- **WHAT IS EXPECTED**
Write out, word for word, everything from the line containing "The height and" down to the end of the items below, with both of those lines included.

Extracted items
━━━━━━━━

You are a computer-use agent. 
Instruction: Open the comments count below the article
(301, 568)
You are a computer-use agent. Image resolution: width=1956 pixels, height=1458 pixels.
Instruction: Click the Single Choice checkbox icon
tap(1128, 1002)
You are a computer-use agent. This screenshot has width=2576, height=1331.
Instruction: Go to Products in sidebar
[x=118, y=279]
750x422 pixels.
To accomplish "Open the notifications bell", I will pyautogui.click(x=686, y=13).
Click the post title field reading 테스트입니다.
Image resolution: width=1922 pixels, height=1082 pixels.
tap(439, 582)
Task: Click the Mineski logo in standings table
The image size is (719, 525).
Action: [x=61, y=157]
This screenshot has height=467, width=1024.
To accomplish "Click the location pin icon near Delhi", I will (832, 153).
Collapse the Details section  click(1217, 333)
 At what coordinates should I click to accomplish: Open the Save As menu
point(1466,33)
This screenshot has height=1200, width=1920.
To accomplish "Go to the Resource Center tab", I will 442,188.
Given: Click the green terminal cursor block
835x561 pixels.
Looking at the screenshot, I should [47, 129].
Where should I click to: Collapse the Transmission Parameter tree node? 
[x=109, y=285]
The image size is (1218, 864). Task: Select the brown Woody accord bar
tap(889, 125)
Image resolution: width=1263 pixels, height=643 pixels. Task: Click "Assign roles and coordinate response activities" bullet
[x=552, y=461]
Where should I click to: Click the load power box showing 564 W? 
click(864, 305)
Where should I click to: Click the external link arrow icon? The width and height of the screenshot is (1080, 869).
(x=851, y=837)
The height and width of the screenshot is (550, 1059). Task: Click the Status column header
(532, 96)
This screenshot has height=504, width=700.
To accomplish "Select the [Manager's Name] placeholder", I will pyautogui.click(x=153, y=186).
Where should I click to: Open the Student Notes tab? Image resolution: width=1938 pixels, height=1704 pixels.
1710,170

━━━━━━━━

- **WRITTEN SOLUTION**
The height and width of the screenshot is (550, 1059). Task: Click the Status column header
(532, 96)
This screenshot has height=504, width=700.
To accomplish "Select the [Manager's Name] placeholder", I will pyautogui.click(x=153, y=186).
Where should I click to: Open the Student Notes tab? Image resolution: width=1938 pixels, height=1704 pixels.
1710,170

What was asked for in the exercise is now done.